Ideas from Bayramli et al. 2022

Goals of Research

  • Unstructured EHR have been used for clinical predictive tasks, both as a standalone feature-set and in combination with structured data
  • ultimate goal: optimally integrate both data types to improve predictive performance.
      1. compare the predictive value of structured and unstructured EHR data as standalone datasets for predicting suicide risk
      1. evaluate the increase in prediction performance when integrating both structured and unstructured data using various models
      1. identify structured-unstructured feature pairs in which the interaction between the two features differs substantially between case + non-case populations

Challenge

  • predicting suicide risk is a complex challenge.
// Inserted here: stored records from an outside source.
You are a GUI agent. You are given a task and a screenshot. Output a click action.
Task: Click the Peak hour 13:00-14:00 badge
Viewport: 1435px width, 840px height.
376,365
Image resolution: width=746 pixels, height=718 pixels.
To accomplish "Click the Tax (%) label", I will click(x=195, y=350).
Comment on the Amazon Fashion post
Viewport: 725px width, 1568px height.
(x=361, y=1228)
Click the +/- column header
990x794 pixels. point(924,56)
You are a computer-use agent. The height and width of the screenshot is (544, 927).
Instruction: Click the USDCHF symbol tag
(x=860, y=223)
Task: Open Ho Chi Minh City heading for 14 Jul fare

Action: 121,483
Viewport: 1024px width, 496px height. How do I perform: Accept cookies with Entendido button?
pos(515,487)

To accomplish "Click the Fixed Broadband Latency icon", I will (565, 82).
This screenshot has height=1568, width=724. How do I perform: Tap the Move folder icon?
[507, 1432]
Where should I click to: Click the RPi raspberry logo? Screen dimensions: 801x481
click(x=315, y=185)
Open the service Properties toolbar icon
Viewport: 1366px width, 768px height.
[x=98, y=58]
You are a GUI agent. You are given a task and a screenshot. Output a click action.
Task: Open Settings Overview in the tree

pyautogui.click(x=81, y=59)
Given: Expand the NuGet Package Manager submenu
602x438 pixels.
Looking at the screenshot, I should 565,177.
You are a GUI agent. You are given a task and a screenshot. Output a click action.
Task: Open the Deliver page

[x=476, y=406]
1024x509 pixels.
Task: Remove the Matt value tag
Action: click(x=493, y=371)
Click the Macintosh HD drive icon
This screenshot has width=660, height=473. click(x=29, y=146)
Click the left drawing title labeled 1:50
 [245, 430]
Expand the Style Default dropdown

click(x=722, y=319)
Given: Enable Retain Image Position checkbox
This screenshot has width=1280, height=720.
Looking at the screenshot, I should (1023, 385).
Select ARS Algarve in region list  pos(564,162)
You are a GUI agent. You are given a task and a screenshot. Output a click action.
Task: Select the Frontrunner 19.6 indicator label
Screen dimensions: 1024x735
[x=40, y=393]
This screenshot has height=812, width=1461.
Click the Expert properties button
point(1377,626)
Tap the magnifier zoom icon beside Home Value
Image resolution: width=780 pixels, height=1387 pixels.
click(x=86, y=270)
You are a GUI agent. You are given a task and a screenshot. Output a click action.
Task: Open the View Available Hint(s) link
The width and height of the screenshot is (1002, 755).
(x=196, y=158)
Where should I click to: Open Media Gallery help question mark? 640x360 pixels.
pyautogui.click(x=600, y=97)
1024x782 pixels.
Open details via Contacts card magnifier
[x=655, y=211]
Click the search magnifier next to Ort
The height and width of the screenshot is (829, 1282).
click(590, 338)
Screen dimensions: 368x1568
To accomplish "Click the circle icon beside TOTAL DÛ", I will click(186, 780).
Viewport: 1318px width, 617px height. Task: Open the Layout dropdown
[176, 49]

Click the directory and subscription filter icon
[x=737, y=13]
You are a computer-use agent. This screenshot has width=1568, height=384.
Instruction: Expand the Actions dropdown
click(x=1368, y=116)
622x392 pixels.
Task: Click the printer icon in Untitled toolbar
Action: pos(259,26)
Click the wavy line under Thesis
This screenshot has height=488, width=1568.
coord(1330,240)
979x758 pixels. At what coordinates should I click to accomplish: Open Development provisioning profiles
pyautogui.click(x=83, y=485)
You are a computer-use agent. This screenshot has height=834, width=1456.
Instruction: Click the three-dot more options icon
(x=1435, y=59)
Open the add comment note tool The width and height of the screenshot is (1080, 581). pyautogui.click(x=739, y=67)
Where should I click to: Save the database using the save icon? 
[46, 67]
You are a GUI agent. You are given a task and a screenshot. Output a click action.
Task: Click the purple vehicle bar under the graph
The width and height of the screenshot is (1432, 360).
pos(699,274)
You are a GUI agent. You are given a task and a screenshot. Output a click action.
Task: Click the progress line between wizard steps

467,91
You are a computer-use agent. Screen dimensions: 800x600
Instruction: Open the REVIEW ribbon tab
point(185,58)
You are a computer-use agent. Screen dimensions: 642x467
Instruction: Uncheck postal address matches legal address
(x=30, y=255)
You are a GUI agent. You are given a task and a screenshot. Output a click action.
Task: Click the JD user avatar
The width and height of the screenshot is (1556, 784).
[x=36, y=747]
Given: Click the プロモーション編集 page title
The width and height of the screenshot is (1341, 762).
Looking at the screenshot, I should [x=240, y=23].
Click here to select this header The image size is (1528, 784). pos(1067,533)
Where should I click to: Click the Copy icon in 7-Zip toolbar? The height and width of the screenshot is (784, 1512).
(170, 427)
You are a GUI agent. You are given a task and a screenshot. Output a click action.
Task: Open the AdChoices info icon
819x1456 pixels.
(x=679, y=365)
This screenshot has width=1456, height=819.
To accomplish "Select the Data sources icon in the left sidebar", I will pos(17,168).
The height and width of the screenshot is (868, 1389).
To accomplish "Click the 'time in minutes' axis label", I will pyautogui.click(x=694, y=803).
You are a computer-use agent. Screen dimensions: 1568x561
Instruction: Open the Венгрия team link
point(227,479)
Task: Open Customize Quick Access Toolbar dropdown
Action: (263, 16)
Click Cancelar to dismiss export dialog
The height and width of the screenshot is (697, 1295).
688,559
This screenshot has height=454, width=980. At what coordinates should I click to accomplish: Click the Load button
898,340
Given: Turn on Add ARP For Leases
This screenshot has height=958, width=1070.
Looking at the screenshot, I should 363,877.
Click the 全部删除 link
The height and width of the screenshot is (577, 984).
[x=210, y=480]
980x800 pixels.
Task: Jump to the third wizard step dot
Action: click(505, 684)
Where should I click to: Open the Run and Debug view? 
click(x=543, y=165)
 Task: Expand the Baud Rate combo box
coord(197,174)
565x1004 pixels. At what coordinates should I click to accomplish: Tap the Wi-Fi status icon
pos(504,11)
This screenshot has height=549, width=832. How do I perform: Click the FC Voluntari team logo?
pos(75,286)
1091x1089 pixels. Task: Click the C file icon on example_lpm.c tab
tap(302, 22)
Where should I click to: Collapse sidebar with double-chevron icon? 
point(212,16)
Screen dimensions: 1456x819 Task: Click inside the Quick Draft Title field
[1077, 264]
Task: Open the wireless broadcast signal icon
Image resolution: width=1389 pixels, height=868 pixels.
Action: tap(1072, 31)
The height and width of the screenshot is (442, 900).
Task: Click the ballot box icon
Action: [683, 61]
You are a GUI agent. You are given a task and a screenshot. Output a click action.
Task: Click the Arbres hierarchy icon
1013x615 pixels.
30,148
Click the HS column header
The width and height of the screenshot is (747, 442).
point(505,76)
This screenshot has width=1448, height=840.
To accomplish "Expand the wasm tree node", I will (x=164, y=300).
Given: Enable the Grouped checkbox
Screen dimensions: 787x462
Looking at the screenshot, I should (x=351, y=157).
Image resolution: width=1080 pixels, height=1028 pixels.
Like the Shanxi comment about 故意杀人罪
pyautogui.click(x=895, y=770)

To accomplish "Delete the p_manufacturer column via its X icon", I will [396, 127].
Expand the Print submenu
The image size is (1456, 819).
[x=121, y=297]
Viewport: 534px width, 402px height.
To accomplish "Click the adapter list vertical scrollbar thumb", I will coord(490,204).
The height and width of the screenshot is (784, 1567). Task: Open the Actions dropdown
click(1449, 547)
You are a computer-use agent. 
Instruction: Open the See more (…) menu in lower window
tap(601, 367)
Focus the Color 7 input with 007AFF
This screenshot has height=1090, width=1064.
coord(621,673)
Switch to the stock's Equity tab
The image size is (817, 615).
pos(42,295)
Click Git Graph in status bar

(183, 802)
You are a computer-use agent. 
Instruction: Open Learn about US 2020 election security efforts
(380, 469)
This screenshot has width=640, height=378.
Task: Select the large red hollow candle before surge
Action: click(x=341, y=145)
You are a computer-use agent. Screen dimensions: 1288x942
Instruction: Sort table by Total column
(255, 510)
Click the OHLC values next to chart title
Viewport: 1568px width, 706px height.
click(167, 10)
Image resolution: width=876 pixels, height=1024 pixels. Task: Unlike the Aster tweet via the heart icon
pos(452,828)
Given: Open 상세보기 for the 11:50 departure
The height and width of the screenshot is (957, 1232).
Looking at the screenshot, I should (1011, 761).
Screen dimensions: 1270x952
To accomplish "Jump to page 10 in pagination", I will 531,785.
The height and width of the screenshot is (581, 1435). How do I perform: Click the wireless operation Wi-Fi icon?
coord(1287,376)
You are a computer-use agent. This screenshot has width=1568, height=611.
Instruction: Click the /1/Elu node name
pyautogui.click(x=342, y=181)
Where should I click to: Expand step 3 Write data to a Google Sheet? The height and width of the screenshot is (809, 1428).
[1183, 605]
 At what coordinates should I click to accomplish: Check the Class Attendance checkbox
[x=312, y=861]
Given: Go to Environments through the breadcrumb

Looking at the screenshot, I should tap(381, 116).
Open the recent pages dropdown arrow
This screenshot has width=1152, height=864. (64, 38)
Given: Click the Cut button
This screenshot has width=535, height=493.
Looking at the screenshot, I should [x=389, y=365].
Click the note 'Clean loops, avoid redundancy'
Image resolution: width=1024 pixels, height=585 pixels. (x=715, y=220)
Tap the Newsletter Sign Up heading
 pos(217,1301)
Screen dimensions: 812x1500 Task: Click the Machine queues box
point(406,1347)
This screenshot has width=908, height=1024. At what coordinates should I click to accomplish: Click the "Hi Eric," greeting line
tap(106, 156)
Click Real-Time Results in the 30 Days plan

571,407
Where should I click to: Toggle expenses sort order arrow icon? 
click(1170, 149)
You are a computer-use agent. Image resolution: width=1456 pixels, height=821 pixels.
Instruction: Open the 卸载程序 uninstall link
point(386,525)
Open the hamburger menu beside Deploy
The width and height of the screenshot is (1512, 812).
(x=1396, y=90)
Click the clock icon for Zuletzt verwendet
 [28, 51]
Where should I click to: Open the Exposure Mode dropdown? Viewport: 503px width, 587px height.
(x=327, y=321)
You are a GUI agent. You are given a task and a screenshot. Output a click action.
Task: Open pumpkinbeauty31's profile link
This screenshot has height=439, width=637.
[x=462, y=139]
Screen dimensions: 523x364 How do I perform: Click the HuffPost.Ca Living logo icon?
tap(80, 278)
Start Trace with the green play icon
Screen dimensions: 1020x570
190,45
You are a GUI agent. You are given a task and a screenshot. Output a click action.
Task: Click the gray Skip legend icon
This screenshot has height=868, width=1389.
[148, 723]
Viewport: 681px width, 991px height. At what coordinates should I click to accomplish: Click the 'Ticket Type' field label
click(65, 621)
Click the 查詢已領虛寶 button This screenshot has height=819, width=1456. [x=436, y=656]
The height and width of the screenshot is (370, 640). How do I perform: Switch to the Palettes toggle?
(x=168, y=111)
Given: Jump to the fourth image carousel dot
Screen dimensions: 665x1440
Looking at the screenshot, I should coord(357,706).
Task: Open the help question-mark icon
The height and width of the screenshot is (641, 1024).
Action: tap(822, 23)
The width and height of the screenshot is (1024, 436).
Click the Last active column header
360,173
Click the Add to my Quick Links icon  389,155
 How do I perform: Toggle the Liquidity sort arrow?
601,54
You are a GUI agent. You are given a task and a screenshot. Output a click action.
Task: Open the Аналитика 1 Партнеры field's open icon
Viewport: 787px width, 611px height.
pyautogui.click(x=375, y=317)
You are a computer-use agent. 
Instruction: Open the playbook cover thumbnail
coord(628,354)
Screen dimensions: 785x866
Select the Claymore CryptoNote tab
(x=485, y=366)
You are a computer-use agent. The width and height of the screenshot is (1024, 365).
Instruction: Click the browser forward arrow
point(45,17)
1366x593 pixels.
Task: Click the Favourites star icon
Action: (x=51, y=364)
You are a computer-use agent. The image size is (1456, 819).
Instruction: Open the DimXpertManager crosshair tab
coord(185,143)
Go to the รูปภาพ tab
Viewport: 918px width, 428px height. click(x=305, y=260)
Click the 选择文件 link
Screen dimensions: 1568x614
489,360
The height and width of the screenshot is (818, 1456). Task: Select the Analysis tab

Clinicians’ intuition for detecting at-risk individuals is no better than random chance.

Methods:

  • structured data: diagnoses, labs, medications, procedures
  • unstructured data: clinician notes
  • contingency analysis: joint suicide attempt of risk features A (structured) and B (unstructured) is defined as the log of the ratio of the expected joint occurences of AB in suicide vs. non-suicide group
  • models:
    • naive bayes classifier (NBC) - subclass of bayesian networks that assume strong conditional independence of all input features, greatly reducing model complexity. well-suited for clinical decision support tasks - highly scalable and interpretable. they compute a risk score for each concept using the odds ratios of its prevelence in case and non-case populations. During validation, the NBC risk scores for each concept in a patient’s visit history were added together to compute a cumulative suicide risk measure for the subject.
    • balanced random forest classifier - capable of capturing interactions between features. Balanced random forests are an extension of random forest models and work well with label-imbalanced datasets.

Findings:

  • models trained only on features derived from structured-data perform better than mdoels trained only on features derived from unstructured data.
    • but importantly, the performance gap between models trained with structured data and those trained with unstructured data is quite small, especially considering the compact size of the unstructured data
  • unstructured data may help capture complementary information about the well-being of patients that structured data may not provide (e.g., environmental risk factors: living on the street, prisone etc.)